Moving and controlling a body is one of the core skills of fighting. You will learn this in a grappling art (especially one with throws) better than anywhere else. It is huge and important. It makes everything else easier ("Position before submission!") Good grapplers/throwers will also teach you much of what you need to know to handle bigger and stronger people, especially if they are old-school enough to practice without weight classes. Definitely spend some time here... but it is not fighting. In a fight, moving and controlling a body is intended for another purpose, like escape or disabling. In order to get really good at grappling, people often forget the context-- bad guys and weapons and obstacles and "Why am I here?"
As a general rule, if your grappling changes a lot when the other guy has a knife, you were probably a little too caught up in the game side. Or, to phrase it another way: If you grapple differently when the threat has a knife you were probably doing it wrong when he didn't.
And then straight non- or controlled-contact kumite. This was the big epiphany in Minnesota, at least as regards sparring. Marc has a drill he calls the 3-2-1. I will probably misrepresent it here. For the pure version, work with him. But my understanding (or misunderstanding) is damn useful, so here it is:
There are ranges and positions where someone can stand and hit you without any telegraph. The threat has to be in range (drop-step exception) and have their limbs in certain positions. This is a code red thing, or what Marc calls "1". The bad guy can hit you in one motion.

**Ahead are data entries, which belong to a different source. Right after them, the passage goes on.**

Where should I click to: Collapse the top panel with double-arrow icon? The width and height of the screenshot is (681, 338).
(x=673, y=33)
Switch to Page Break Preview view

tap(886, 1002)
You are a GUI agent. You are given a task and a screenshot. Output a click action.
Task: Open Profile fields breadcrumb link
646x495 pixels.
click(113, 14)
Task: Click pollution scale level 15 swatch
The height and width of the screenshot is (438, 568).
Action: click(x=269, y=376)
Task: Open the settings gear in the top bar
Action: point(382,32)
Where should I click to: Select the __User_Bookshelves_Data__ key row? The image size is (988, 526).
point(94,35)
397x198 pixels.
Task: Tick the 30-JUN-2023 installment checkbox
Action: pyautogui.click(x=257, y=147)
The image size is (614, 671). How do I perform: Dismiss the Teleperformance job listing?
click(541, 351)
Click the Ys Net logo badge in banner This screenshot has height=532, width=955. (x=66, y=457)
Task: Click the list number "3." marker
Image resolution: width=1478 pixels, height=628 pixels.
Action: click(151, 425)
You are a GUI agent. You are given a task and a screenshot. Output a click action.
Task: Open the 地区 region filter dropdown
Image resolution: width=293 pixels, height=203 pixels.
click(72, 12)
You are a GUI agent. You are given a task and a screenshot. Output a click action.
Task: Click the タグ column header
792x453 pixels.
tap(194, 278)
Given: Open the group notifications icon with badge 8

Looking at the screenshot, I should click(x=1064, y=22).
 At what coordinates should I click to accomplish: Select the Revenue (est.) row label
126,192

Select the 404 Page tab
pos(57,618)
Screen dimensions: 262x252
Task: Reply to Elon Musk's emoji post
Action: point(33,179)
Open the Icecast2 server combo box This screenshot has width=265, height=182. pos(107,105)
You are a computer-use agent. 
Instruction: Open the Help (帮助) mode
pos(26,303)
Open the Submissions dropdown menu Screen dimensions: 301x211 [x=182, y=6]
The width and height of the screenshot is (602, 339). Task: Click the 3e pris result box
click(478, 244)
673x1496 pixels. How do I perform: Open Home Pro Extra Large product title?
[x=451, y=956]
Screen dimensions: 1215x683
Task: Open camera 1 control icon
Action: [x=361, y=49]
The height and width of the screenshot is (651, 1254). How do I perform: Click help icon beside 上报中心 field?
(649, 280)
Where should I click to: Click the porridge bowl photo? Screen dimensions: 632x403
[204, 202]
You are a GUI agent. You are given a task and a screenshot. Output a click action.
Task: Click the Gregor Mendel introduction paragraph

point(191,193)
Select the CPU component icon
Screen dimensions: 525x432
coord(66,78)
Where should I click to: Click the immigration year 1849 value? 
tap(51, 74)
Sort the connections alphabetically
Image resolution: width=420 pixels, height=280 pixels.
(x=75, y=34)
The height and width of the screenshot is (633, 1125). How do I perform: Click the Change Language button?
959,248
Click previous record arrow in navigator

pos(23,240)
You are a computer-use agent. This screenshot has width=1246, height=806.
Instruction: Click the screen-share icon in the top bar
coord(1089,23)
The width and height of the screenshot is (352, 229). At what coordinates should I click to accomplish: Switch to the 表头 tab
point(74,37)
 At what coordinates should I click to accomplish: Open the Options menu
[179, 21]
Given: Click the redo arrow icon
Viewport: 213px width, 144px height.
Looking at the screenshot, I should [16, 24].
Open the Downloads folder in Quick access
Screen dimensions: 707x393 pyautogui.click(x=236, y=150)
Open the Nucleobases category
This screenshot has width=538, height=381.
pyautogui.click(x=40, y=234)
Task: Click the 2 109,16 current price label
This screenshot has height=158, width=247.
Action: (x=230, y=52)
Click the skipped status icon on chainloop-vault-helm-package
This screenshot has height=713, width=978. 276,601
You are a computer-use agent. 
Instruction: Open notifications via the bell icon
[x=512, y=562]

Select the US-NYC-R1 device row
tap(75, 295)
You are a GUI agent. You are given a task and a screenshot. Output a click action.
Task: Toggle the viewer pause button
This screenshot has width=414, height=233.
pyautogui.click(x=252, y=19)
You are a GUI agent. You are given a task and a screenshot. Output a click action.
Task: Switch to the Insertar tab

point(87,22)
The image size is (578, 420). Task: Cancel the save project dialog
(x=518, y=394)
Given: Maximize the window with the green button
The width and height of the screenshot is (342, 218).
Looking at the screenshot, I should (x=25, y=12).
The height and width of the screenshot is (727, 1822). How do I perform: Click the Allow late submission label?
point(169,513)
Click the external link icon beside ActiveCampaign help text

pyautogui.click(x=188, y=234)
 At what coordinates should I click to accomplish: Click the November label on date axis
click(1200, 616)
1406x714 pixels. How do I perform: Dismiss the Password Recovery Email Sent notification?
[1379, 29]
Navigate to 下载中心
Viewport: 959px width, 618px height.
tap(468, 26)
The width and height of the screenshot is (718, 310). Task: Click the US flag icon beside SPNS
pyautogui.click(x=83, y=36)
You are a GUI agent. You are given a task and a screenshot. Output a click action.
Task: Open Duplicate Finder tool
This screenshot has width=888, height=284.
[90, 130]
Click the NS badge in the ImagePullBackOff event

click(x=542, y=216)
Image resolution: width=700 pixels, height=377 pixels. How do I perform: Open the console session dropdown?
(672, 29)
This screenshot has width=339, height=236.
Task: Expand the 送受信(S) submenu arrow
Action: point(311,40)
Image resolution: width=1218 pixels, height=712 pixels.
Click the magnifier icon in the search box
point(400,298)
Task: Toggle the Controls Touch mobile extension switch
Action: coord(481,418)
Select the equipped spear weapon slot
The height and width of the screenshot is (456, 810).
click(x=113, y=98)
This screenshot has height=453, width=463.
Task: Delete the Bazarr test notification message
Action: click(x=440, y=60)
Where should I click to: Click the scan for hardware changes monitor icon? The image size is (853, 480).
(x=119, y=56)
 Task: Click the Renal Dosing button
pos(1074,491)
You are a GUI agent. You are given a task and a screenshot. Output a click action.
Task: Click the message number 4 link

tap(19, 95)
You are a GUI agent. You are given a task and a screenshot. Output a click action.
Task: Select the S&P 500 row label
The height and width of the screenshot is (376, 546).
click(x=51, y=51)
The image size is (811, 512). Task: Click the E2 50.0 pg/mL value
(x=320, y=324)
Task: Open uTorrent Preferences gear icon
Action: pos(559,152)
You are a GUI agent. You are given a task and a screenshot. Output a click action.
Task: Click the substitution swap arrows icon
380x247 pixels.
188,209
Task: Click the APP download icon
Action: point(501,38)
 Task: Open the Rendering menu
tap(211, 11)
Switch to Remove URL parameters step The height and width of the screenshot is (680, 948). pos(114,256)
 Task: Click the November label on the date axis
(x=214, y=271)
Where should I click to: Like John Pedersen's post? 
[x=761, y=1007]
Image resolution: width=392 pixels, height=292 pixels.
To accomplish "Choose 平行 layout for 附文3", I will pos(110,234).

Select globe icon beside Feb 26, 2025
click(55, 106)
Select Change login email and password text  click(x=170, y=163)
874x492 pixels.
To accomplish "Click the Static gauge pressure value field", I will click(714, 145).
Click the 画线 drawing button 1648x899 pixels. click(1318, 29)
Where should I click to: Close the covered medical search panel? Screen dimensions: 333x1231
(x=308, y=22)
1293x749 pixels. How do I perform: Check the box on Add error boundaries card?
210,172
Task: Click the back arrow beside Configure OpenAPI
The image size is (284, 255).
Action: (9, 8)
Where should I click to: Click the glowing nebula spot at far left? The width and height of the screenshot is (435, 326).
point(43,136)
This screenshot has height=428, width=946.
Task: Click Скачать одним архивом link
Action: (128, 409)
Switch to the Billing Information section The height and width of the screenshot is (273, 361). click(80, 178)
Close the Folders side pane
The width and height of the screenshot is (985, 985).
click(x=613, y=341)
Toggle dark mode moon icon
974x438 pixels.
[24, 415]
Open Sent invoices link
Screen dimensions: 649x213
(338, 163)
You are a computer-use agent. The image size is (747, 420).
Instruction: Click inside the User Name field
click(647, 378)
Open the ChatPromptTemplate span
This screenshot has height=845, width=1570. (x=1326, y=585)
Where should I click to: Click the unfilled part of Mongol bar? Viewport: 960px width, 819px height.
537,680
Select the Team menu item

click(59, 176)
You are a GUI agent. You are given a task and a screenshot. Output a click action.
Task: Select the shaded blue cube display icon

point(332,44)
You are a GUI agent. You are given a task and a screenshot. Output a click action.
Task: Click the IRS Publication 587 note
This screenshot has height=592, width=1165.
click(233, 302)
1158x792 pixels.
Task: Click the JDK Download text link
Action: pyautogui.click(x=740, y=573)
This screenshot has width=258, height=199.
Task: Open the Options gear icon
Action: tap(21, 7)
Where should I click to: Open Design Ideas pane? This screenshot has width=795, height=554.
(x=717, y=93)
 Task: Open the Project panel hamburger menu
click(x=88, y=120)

For the most part that's not true. Even in range, most positions require you to shift your center of gravity (CoG) before delivering power (again, there is an exception for the drop step. I love the drop step). Marc calls this a "two". It will take two motions, a precursor and the attack itself, to do you any harm.
"Three" means the threat has to change his foot position (and the drop step, in certain positions turns all three to a one... very cool) as well as shift CoG.
I spent a lot of time in close proximity to very bad people. More than a few commented on how relaxed I was. It's powerful. Relaxation can be disconcerting, it makes the criminal think that you know something he doesn't. This was why I could do that. Not only could I tell if the bad guy could reach me, I knew, in advance, exactly what he would have to do or where he would have to shift his center in order to attack. I knew when I was safe and I knew exactly what to watch for should the threat try to move.
These are critical skills in point sparring. Minor, maybe, and nothing like what I though I was learning (timing and strategy and ...) But killer skills in the real world.